The picture is from the Cathedral in Mainz. The carving shows one of the Bishops in Mainz depicted as the tall person in the middle of the picture. The three other folks aren’t children, they are kings. This particular Bishop had the opportunity to crown three kings and he is depicted almost as crushing the crowns down on the heads of the kings. In this part of the world, kings were elected by seven electors — three bishops and four patricians. Then one of the bishops would crown the king in that bishop’s cathedral.
After that whirlwind tour, we boarded the boat and sailed through lunchtime to Ruedesheim, a very quaint little city a bit further down the Rhine River from Mainz. The boat remained docked at Ruedesheim overnight since we would be sailing down the castle-rich, beautiful stretch of the Rhine River from Ruedesheim to Koblenz the next morning. The agenda in Ruedesheim included a visit to a self-powered musical instrument museum and then wine tasting in the Drosselgasse, a supposedly world-renown alley of wine bars featuring the wines of the Mosel and Rhine valleys.

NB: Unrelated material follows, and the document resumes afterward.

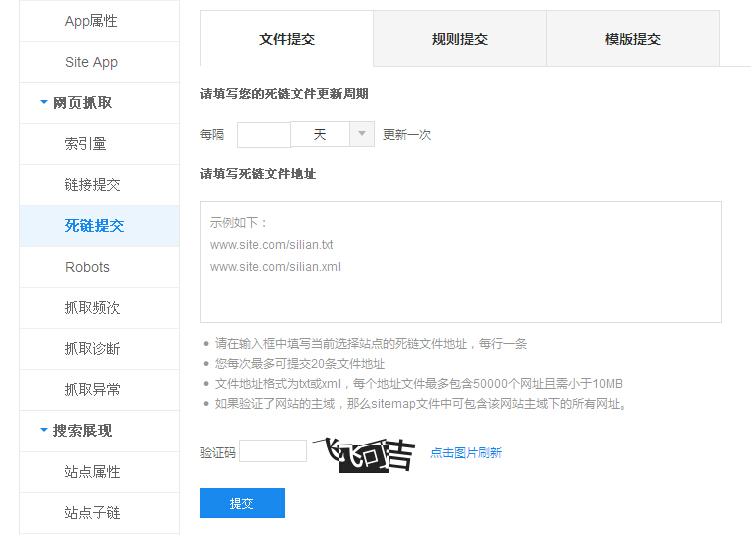This screenshot has width=751, height=535.
Task: Click the update interval number field
Action: click(x=263, y=134)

The mechanical musical instrument museum was quite delightful. Music boxes of all types from small wind-up devices to huge merry-go-round machines were on display. A number of them were in working order and were demonstrated. The variety of music boxes and the ingenuity of the builders were amazing. Also on display were several Edison phonographs and recording devices. During the demonstration we learned the etymology of the idiom “Put a sock in it.” It seems as though the Edison phonographs were all LOUD and there was no volume control available. Rolling up one or more socks and tossing them into the horn controlled the loudness. Hence, telling someone to “put a sock in it” is to tell them to quite down. I haven’t heard that phrase for years, probably because very few people have to use socks as volume controls anymore. I bought a small device where I can “program” my own music strips to be played. I’m quite interested in seeing if I can make something happen.
We bypassed the Drosselgasse and instead had an apple strudel in a sidewalk cafe. The weather hopefully portended sunny, clear skies for the sail down the romantic Rhine River on the morrow.